BackInTex wrote:
I'm sure similar segregation makes what the Clintons and their foundation do legal, technically. Morally, not so much for either entity.
I'm curious just which of these accomplishments of the Clinton Foundation offends your sense of morality
Fortune Magazine wrote:
Since 2005, according to [the Clinton Foundation], it has spawned initiatives that:
•Raised $313 million for R&D into new vaccines and medicines;
•Helped provide better maternal and child survival care to more than 110 million people, and;
•Provided treatment for more than 36 million people with tropical diseases.
Private firms are also in the mix. Biotech giant Gilead (gild, +0.13%) and the NAACP joined forces to recruit religious leaders in the African American community to help fight HIV/AIDS, which disproportionately affects blacks in the U.S. Medical tech company Becton Dickinson(bd), which ranked among the 50 companies in Fortune‘s Change the World list this year, has committed to dramatically cutting the price of CD4 immune cell tests for HIV-positive people across 55 countries. And in 2015, the American Society for Clinical Pathology (ASCP) and a host of other partners pledged to build up a world-class cancer diagnostic and treatment system in sub-Saharan Africa and Haiti, including boosting telemedicine and cloud-based electronic health records systems. The project is currently ongoing.

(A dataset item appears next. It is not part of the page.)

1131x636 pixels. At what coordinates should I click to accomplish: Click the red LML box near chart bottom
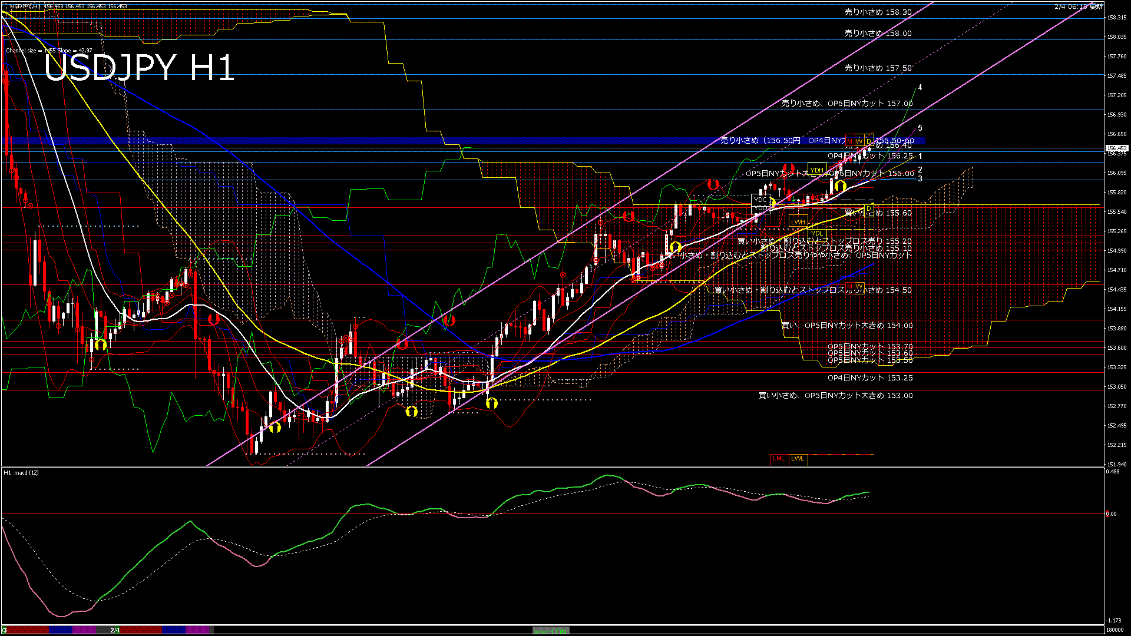tap(779, 458)

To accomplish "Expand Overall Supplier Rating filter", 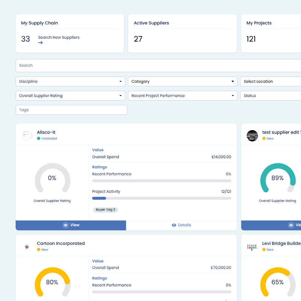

The Foundation says that another one of its arms, a collaboration with the American Heart Association (AHA) called the Alliance for a Healthier Generation, has helped provide access to healthier meals across more than 31,000 American schools and boosted physical education, the availability of nutritious meals, and extracurricular exercise in poor communities with high obesity rates. But the Clinton Health Access Initiative (CHAI), which is an independent entity of the Clinton Foundation, may have had the most wide-ranging impact on global public health to date. It has helped negotiate HIV/AIDS therapy price cuts as high as 90%, ensuring access to these treatments for more than 11.5 million people across more than 70 countries, the Foundation says.